Before you can begin modeling on time series data, you need to make sure that the data you have is stationary. Stationarity is important because if the mean or variance of a time series fluctuates throughout time, a model describing the data will vary in accuracy at different time points due to the changing mean/variance. Since most time series data is not stationary, this is an important step when dealing with time series data.
Let’s go over a couple methods to make time series data stationary. I’ll be using housing value data from Zillow and will be showing housing data from one zipcode in Los Angeles starting from 2010. Here’s a quick glance at our data:
Taking a quick glance at our data, it is clear that there is an upward linear trend in our data. The trend might also be exponential due to how quickly the value of housing is rising.
Methods to Check Stationarity
Before we begin detrending our data, we need a way to determine whether or not a series is stationary. We’ll be using the Dickey-Fuller test which is a statistical test that tests for stationarity. The null hypothesis for the Dickey-Fuller test is that the series is not stationary. So if the test statistic is less than the critical value, we reject the null hypothesis and conclude that our time series is stationary.
Here is the code to run the Dickey-Fuller test in python.
from statsmodels.tsa.stattools import adfuller
dftest = adfuller(ts)
dfoutput = pd.Series(dftest[0:4], index=['Test Statistic', 'p-value', '#Lags Used', 'Number of Observations Used'])
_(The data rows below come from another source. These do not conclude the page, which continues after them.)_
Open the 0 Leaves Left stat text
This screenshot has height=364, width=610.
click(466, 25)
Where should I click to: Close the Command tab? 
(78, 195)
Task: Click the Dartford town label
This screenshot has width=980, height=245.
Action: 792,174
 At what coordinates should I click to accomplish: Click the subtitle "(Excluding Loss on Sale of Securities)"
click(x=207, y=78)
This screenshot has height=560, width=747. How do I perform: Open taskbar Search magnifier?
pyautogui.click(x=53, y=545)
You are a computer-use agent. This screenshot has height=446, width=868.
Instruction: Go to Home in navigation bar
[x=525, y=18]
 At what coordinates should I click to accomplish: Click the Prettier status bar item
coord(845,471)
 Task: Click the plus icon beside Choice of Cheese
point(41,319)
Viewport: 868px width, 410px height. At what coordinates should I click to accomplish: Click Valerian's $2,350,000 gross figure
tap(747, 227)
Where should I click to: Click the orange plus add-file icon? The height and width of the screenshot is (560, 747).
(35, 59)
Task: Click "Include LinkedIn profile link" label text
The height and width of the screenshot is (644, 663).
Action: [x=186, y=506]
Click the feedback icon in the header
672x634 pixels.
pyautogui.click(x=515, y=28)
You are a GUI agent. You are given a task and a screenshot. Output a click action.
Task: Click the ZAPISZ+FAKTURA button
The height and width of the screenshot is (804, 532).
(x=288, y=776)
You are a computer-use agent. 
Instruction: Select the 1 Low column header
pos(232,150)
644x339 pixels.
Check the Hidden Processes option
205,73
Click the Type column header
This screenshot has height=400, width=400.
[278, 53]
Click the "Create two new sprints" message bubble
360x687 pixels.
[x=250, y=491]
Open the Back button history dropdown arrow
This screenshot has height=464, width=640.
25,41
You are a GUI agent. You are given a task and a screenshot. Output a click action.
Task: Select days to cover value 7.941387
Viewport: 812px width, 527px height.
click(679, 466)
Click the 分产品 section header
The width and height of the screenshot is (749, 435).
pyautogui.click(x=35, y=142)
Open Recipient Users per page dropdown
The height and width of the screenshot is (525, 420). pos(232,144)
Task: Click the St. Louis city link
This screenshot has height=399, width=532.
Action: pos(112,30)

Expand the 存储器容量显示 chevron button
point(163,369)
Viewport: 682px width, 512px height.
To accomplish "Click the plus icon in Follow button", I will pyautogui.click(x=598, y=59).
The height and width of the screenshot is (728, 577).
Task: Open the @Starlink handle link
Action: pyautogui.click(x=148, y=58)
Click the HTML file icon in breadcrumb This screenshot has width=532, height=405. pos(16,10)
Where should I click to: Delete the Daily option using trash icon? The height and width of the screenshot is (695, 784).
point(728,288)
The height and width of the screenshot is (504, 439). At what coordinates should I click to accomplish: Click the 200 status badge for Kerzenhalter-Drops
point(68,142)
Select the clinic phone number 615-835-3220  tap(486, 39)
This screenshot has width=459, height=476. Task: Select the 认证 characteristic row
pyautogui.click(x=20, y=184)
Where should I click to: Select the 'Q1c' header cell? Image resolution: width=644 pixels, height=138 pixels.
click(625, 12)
for key,value in dftest[4].items():
dfoutput['Critical Value (%s)'%key] = value
print(dfoutput)
Running the Dickey-Fuller test for our data above, these are our results:
Results of Dickey-Fuller Test:
Test Statistic -0.667612
p-value 0.854961
#Lags Used 9.000000
Number of Observations Used 90.000000
Critical Value (1%) -3.505190
Critical Value (5%) -2.894232
Critical Value (10%) -2.584210
dtype: float64
With a p-value of 0.85, we fail to reject the null hypothesis and conclude that our data is not stationary. Now lets try to make our time series stationary!
1. Log Transformation
One method to make your series stationary is to log transform your data to make your series more uniform over time. Transformations are used to stabilize the variance of a series. Let’s take the log transformation of our series:
log_ts = np.log(ts)
log_ts.plot(figsize=(8, 5));
Just by taking a look at the graph, we can see that our data has not become stationary by taking the log transformation. For some time series, log transformation is the way to go, but it is not the case for this time series so lets move on to another method.
2. Subtracting the Rolling Mean
Another method to make your time series stationary is to subtract the rolling mean from your data. The rolling mean is the moving average, at any point t you can take the average of the m last time periods. m is known as the window size.
roll_mean = ts.rolling(window=4).mean()
fig = plt.figure(figsize=(11, 7))
plt.plot(ts, color='blue', label='Original')
plt.plot(roll_mean, color='red', label='Rolling Mean')
plt.legend()
plt.show();
Here’s how to subtract the rolling mean from you data and plot it:
data_minus_roll_mean = ts - roll_mean
data_minus_roll_mean.dropna(inplace=True)
data_minus_roll_mean.plot(figsize=(8, 5))
Our data certainly looks more stationary by looking at the graph. Let’s see if it passes the Dickey-Fuller test.
Results of Dickey-Fuller Test:
Test Statistic -2.934873
p-value 0.041440
#Lags Used 12.000000
Number of Observations Used 84.000000
Critical Value (1%) -3.510712
Critical Value (5%) -2.896616
Critical Value (10%) -2.585482
dtype: float64
With a p-value less than 0.05 we reject the null hypothesis and conclude that our time series is stationary! Let’s take a look at another method to enforce stationarity.
3. Differencing
The last method and one of the most common methods to make your time series stationary is differencing. Differencing can help stabilize the mean of a time series by removing changes in the level of a time series to eliminate or reduce trends and seasonality.
diff_ts = ts.diff(periods=5)
diff_ts.dropna(inplace=True)
fig = plt.figure(figsize=(8,5))
plt.plot(diff_ts, color='blue')
plt.title('Differenced series')
plt.show()
Differencing subtracts the previous observation from the current observation. The periods parameter is the lag at which to difference, a 1 period lag takes the difference between consecutive observations. A 12 period lag with monthly data will take the difference between yearly data.
Results of Dickey-Fuller Test:
Test Statistic -3.297344
p-value 0.014998
#Lags Used 11.000000
Number of Observations Used 83.000000
Critical Value (1%) -3.511712
Critical Value (5%) -2.897048
Critical Value (10%) -2.585713
dtype: float64
With a p-value of 0.01, we can reject the null hypothesis and conclude that our differenced series is stationary!
Conclusion
Now that we our data is stationary it is ready to be used for time series modeling. I hope this was helpful in finding ways to make your time series data stationary.